In order to gather your comments, I summarise here some private exchanges with Federico, Chris, Andrei, Johan and some open questions related to this RFC.
For reference the current dev version is under:
https://github.com/arrabito/DIRAC/tree/TSrelv6r13/TransformationSystemand integration tests under:
https://github.com/arrabito/TestDIRAC/blob/testTestDIRACTS/Integration/TransformationSystem/TestClientTransformation.py* About the list of methods to instrument with meta-data filters:
- addFile
- setMetaData
- addReplica
Although the necessity of instrumenting addFile and setMetadata methods is evident, it's less evident the need for the addReplica method. Indeed, it has sense only if input data queries consider the location of the input data in the list of metadata. This may go down at the level of the computing model: do we consider that data at certain locations are "different" than the same data at other locations? In LHCb the answer is "no", and also in CTA for the moment. Also, there could be a performance issue: if every time a new replica is added or removed the whole list of queries is scanned, there's an added logic to be applied and this may hinder the performances of the system.

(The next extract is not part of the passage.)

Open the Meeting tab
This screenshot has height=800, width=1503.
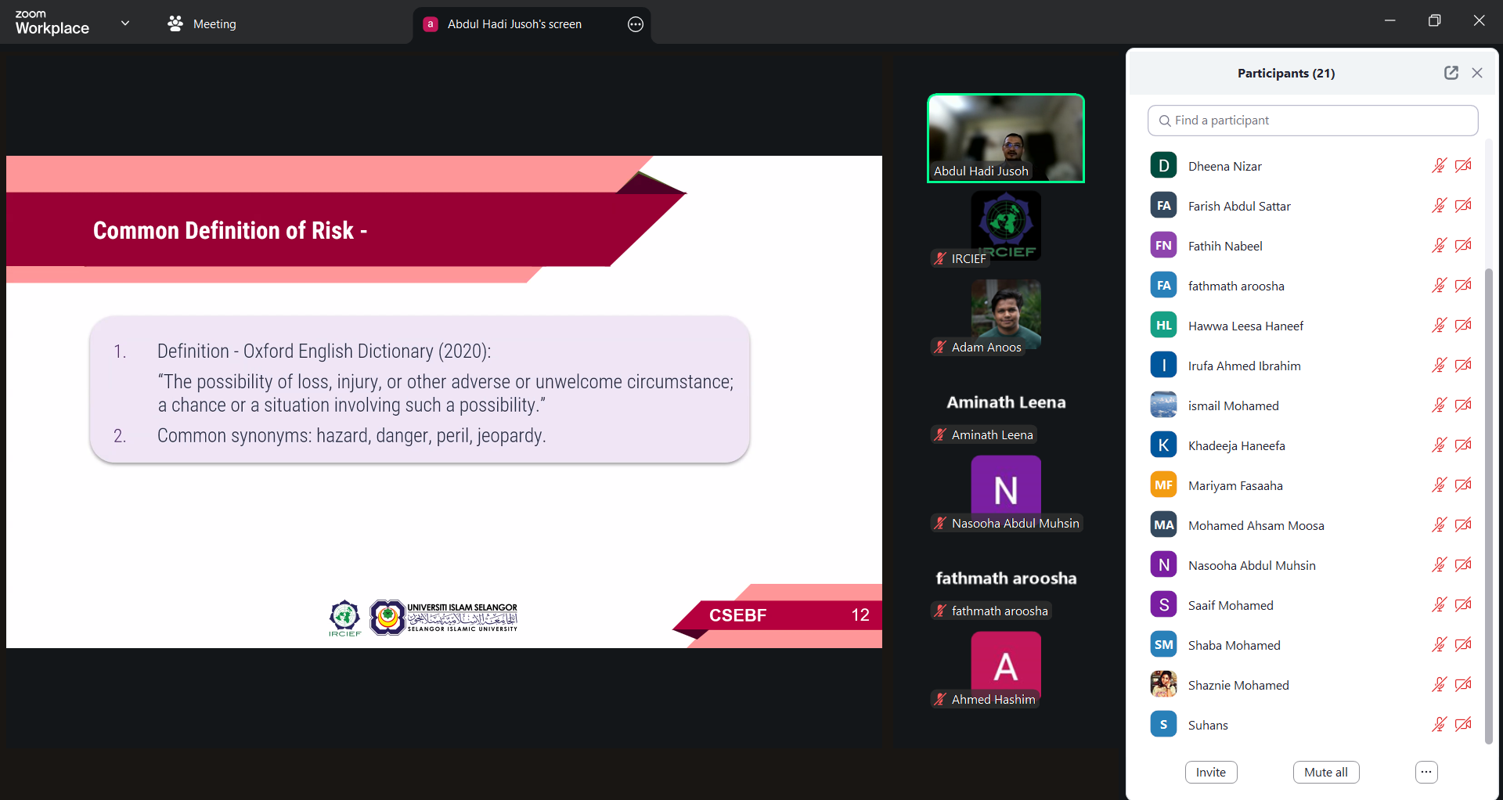[214, 24]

* Appending/removing files to a transformation
When a change of file meta-data makes the file matching the query condition of a transformation, the file is attached to the transformation. What should it happen when the change of file meta-data makes that a query condition that was previously statisfied is not satisfied anymore?

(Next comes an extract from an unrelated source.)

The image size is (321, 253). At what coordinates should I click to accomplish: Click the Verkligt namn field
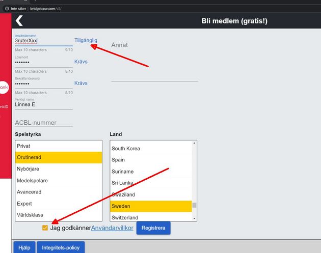(43, 104)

Should the file be removed from the transformation? If yes, we could end-up with a quite confusing situation, since part of the file attached to a transformation could remain attached, while another part would be removed. One could also imagine to remove only files that are unprocessed, however this means that in the end we would have a transformation having processed only part of all the files having the same meta-data.
To avoid this confusing situation, it would may be better that a file always remains attached to a transformation until the transformation is cleaned or the file itself removed. This means that we consider the files attached to a transformation as the files matching the inputdata query at a given time.
* Implementation of meta-data filters on client or server side?
Currently it's on the client side. However after some discussions we concluded that it would be better to move it on the server side (not necessarily on the service code, but at least server side). Indeed, if a file is added to a transformation, we want to have it logged at a single place and understand why, and not having to check all the job's logs. Especially if using a message queue, we would want to simply dump the info in it, and the listener applies the filter.
* Instantiation of FileCatalog within the TransformationClient
The TransformationClient is meant to be used as a FileCatalog plugin. However in its current implemention we instantiate a FileCatalog there, so there is something conceptually wrong. Indeed, we end up having a FileCatalog instantiating a TSCatalog instantiating a TransformationClient instantiating a FileCatalog instantiating a TSCatalog, and luckily stopping there.
The reason of instantiating the FileCatalog there is that we need to call a few meta-data methods to implement the logic of the filter, essentially to update the metadict of a file.
How to avoid this? Even transferring the logic on the server side, in the end would result in the same chain of instantiations.
* Multiple inheritance in the TransformationClient
Currently, and also in v6r13 we have:
class TransformationClient( Client, FileCatalogueBase ):
but we only call the init of the Client, not the one of the FileCatalog. Is there any reason for it?
* Add the possibility to create a transformation without any inputdataquery and to add an inputdataquery afterwards
* Missing unit-tests
Thanks in advance for your comments,
Luisa